## [RECORDS PROVIDED]

╭──

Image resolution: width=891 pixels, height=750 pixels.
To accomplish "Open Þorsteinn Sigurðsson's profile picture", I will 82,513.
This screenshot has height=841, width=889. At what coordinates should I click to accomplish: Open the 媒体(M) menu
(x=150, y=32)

╰──
╭──

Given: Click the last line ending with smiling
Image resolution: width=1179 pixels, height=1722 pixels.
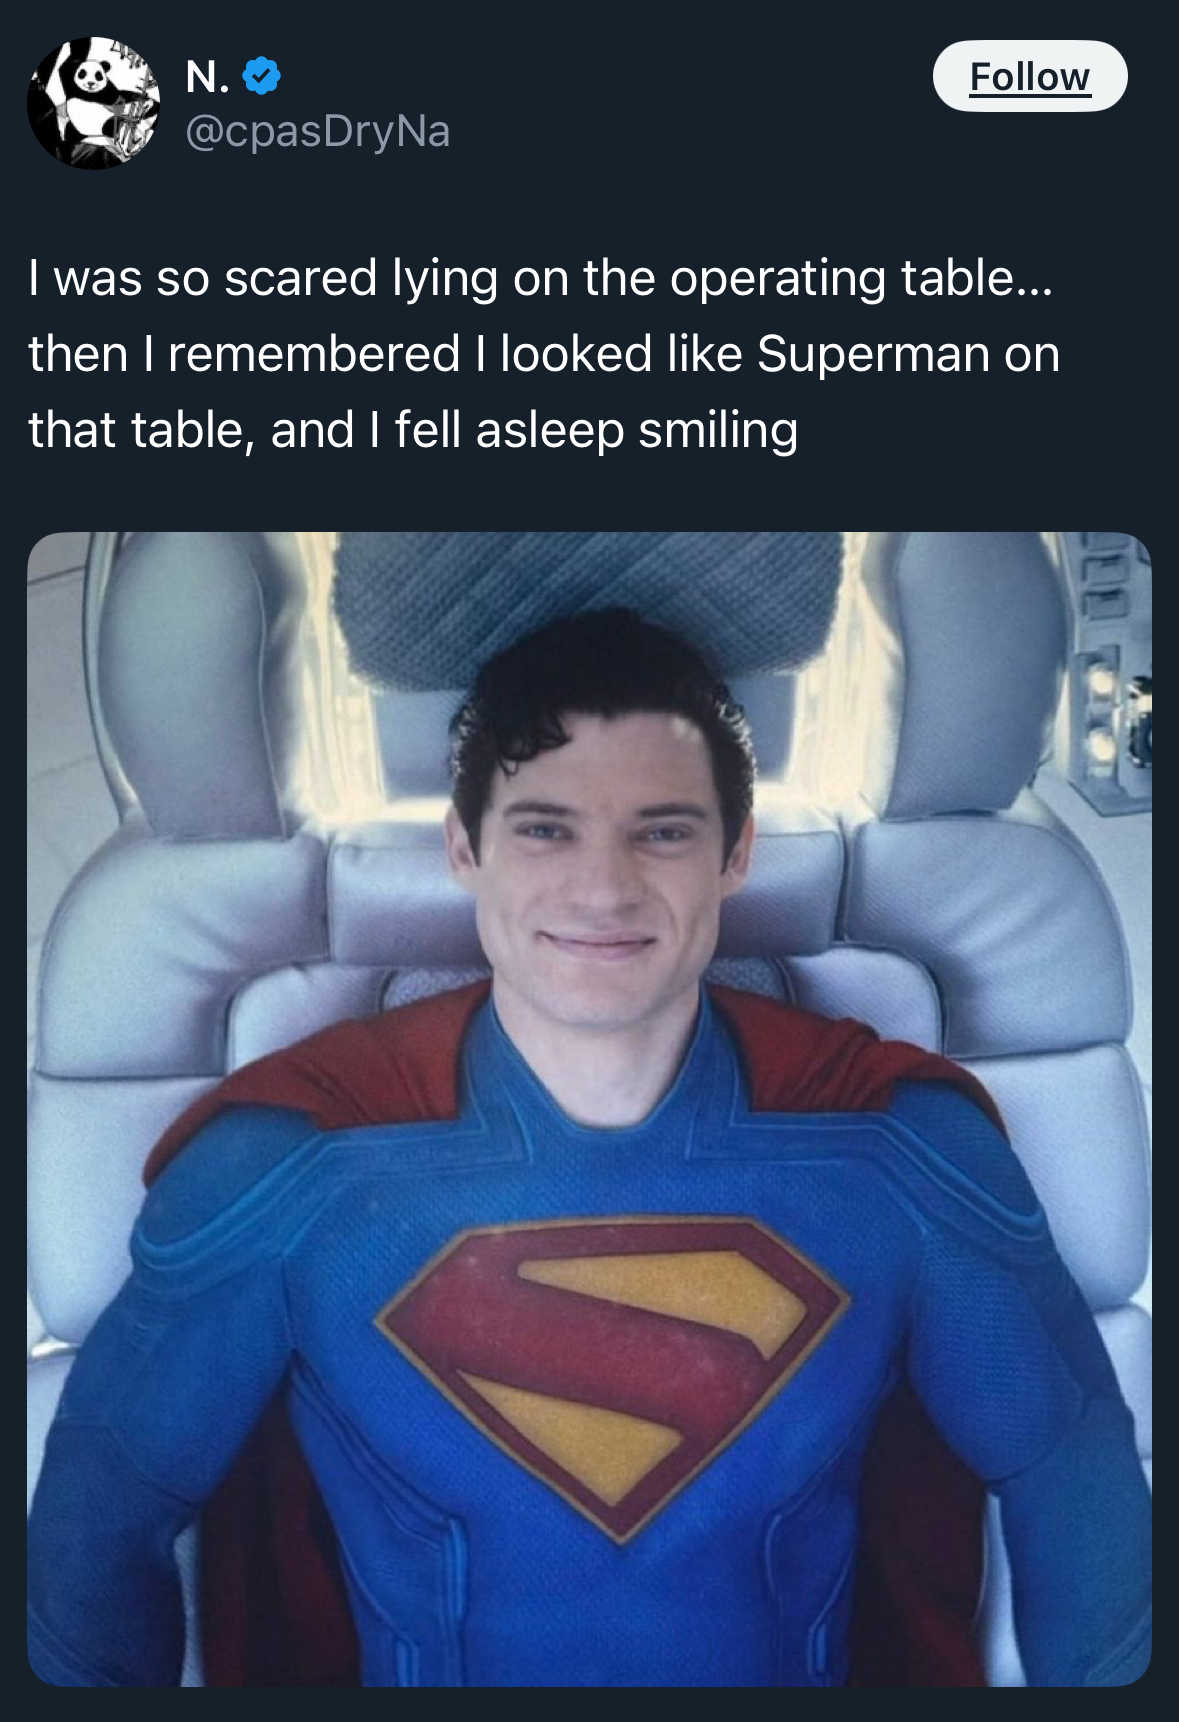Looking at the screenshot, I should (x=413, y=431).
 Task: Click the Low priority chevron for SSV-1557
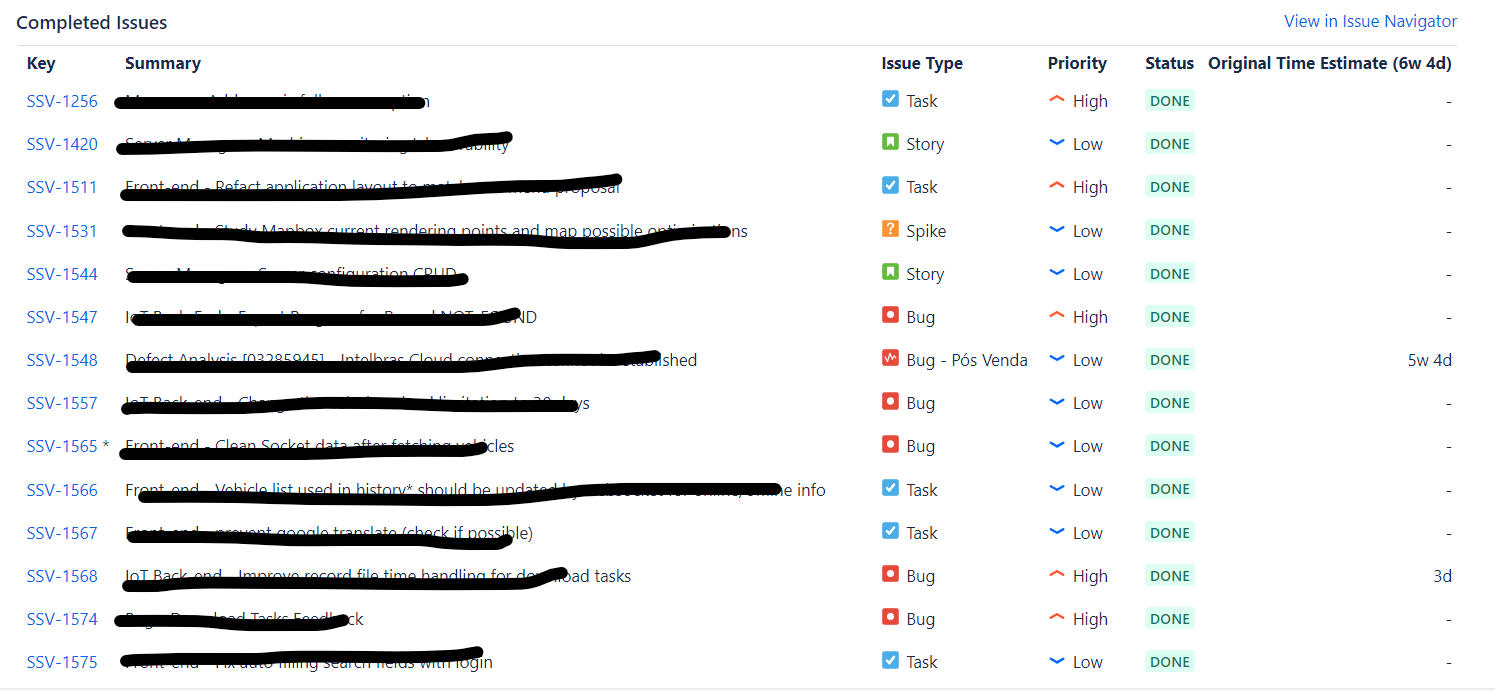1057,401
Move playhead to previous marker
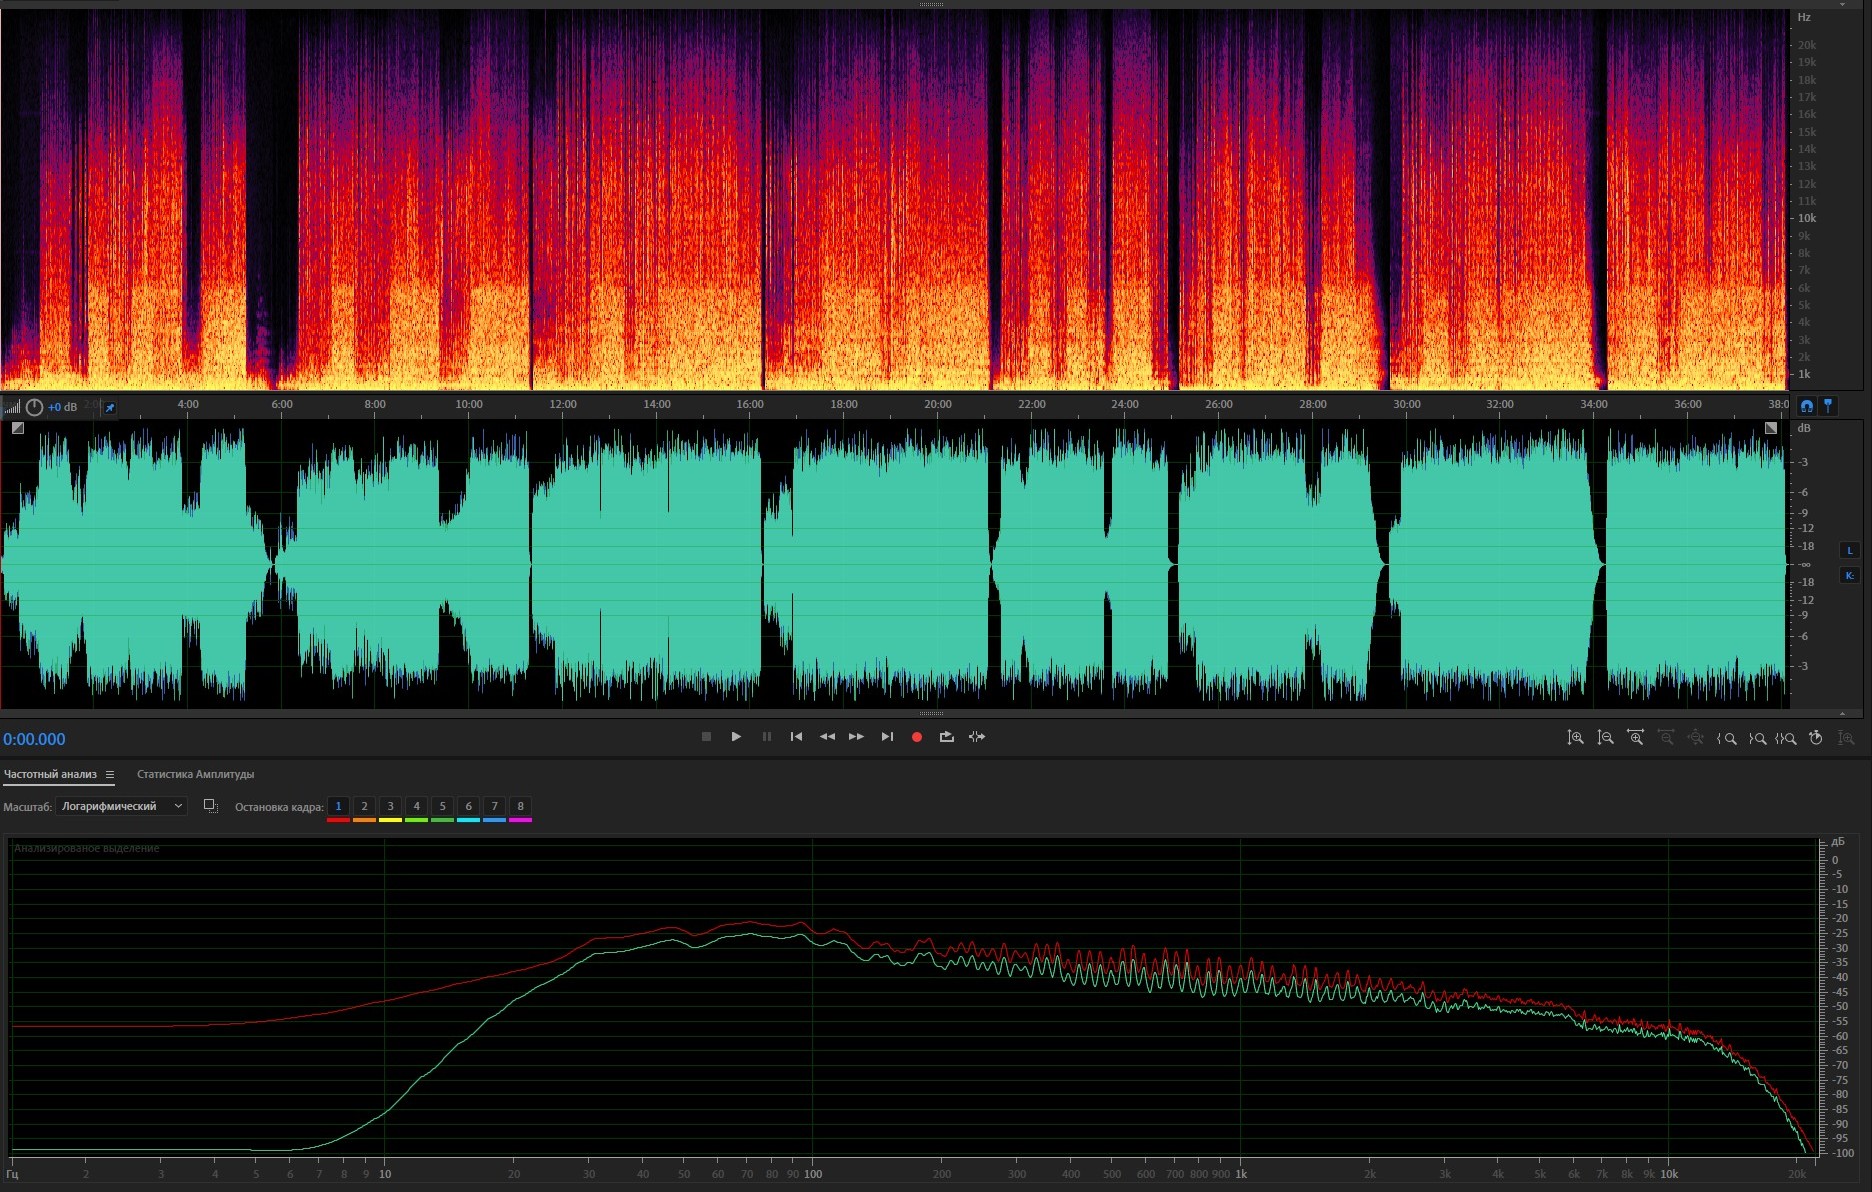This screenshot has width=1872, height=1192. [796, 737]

╰──

## [INSTRUCTIONS TO FOLLOW]
Reproduce the listing from the line containing "Given: Click the" through the line containing "This screenshot has width=1872, height=1192.", swapping "chevron" for "arrow" and leaving every other part as it is. Omit the pictures from your answer.

## [RESPONSE FOR THIS EXERCISE]
Given: Click the last line ending with smiling
Image resolution: width=1179 pixels, height=1722 pixels.
Looking at the screenshot, I should (x=413, y=431).
 Task: Click the Low priority arrow for SSV-1557
1057,401
Move playhead to previous marker
This screenshot has width=1872, height=1192. [796, 737]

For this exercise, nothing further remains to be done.